From the looks I'm getting now I know I'll need it.
"Thank you, Mr Patrick. This means a lot to me and you won't regret it," I say trying to ignore the sniggers.
"Firstly, I think that while we're here we should go over some ideas," I suggest.
"Good idea. When you come up with something good I'll be in my office," Mr Patrick says and walks away. It hurts to know that he won't stick around to wait for my ideas like he would for Paul. Paul. Just because I'm a woman. But I'm gonna have some great ideas just to prove him wrong. This means the world to me so I have to prove people wrong. Especially Paul, who has always doubted me.
"What did you do to get this role?" Paul asks raising his eyebrows.
"What?" I ask.
"Well, before I was in charge and everyone was happy with that. Well, obviously you weren't if you were prepared to betray all of us and open your legs," Paul says crudely and it hurts to know that's what he thinks of me.

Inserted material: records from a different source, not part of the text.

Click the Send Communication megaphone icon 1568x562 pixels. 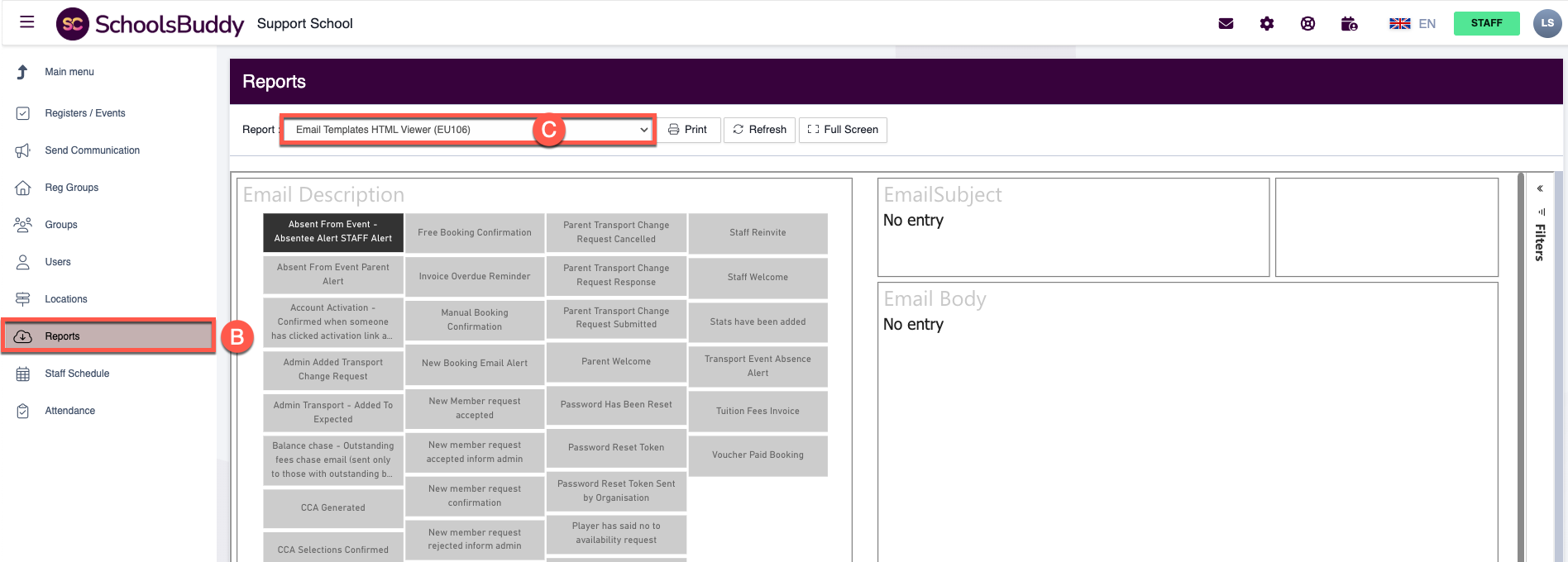click(x=23, y=150)
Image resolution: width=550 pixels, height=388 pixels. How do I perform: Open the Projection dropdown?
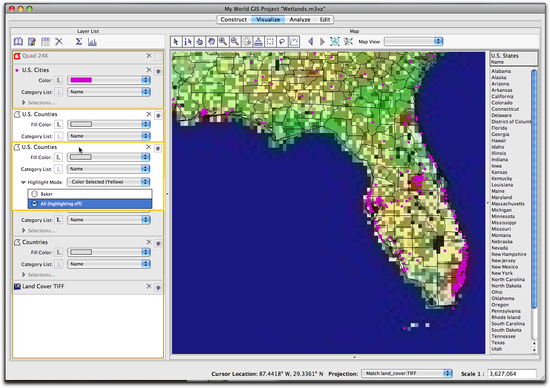[407, 373]
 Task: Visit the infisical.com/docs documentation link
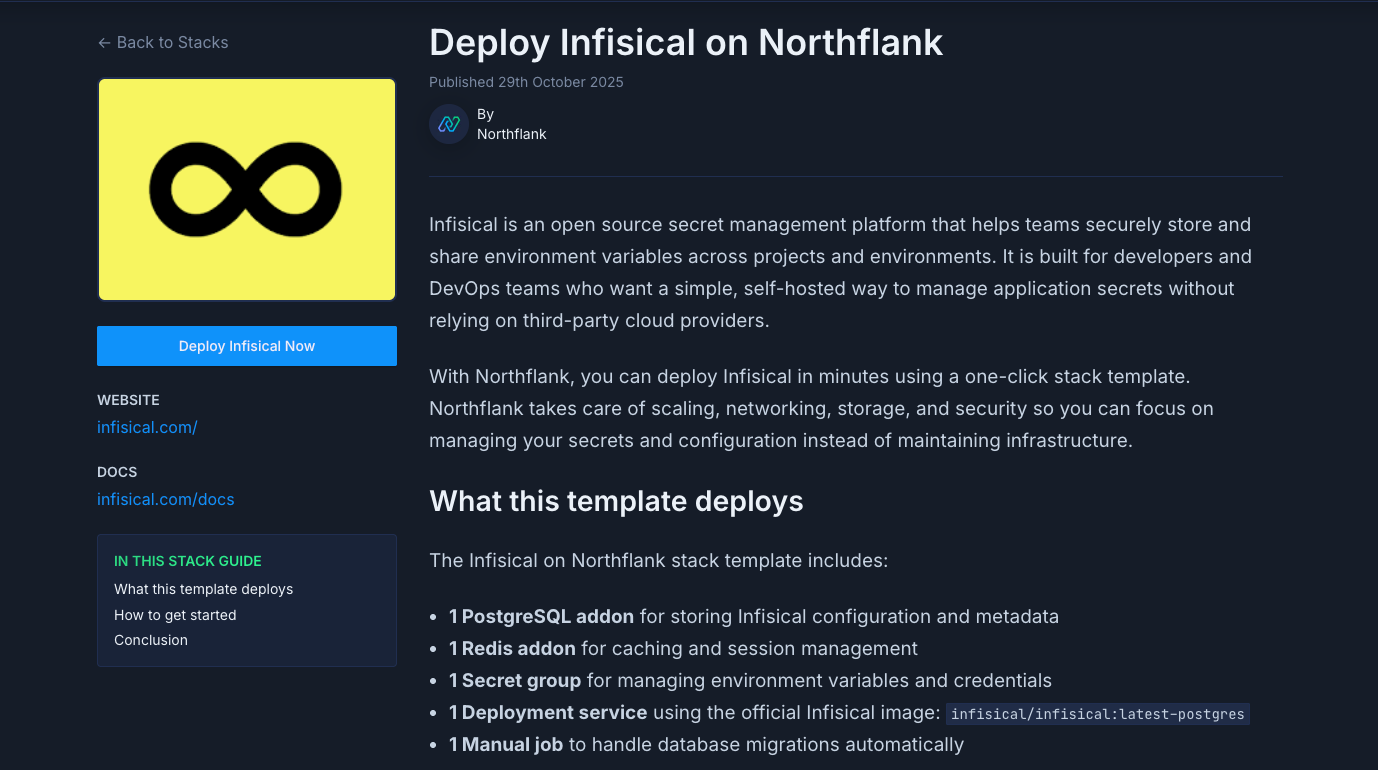[x=165, y=499]
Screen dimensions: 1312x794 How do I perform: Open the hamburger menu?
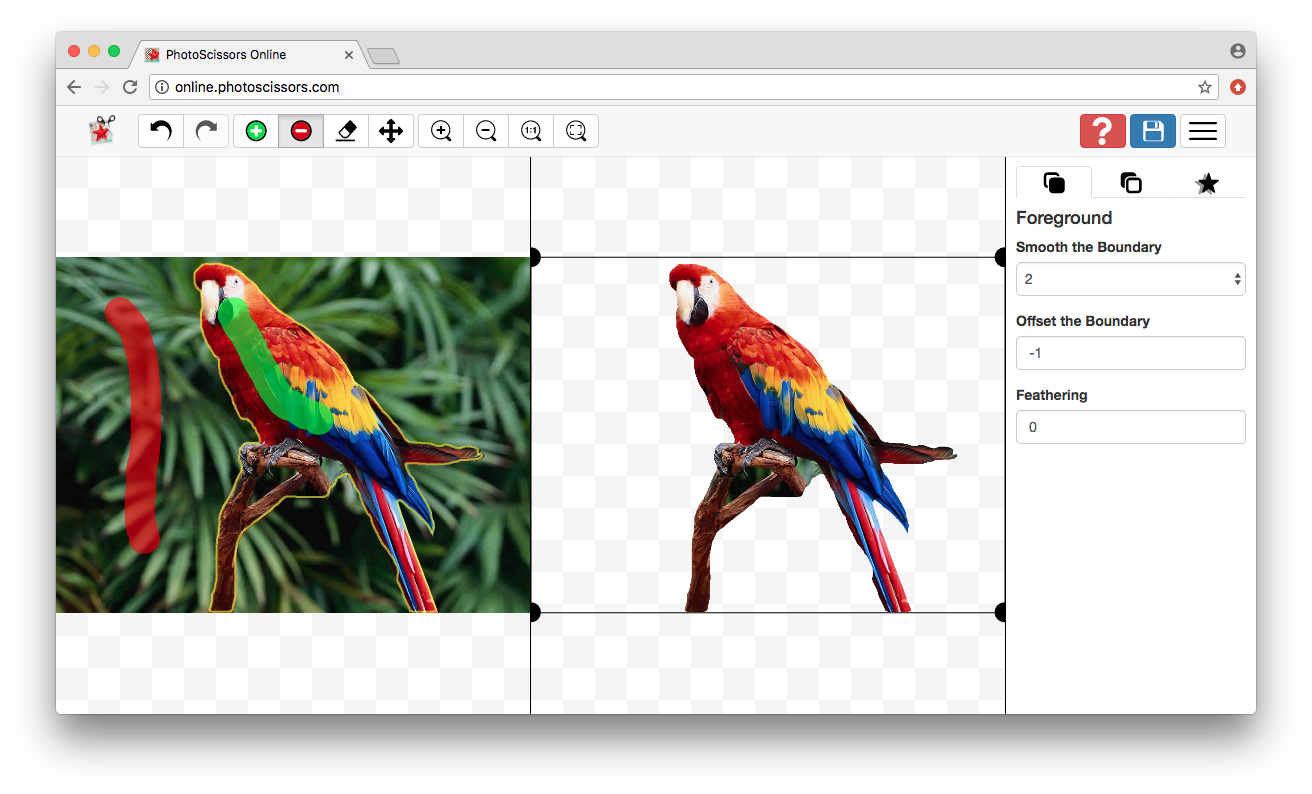coord(1202,131)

"I'll pretend I don't know what you're insinuating because otherwise I could complain (not that any good can come of that, they'd just undermine me, I think to myself). Actually, I only found out about this today along with you lot, Never did I do anything undignified and I never betrayed you," I retort.
"Yeah, right," Lenny says.
"Come on, Lenny, you know me," I plead.
"I thought I did," Lenny says.
"You do know me," I say.
"Do we? All we know is that you're a fake," Jack says.
"Enough. Paul I know you think I plotted this but I didn't and I'd never betray anyone and I am not a fake. Throughout my career I have remained honest, hard working and respectable and I'm disappointed that you could believe the worst in me, But I think that us four can present excellent ideas to Mr Patrick if we work together," I say passionately, looking at Paul in particular.
"Yes, but it will all be on your terms,"Paul argues.
"Listen, this role won't change me. I don't expect special treatment, all I want is for my ideas to be heard," I admit.
"Ok," Lenny says.
"Yes," Jack says.
"Fine," Paul says.
"We won't be able to work as a team of their is still tension. So before we start I want you to be honest," I say.
"Well, I think he's making a mistake," Paul admits.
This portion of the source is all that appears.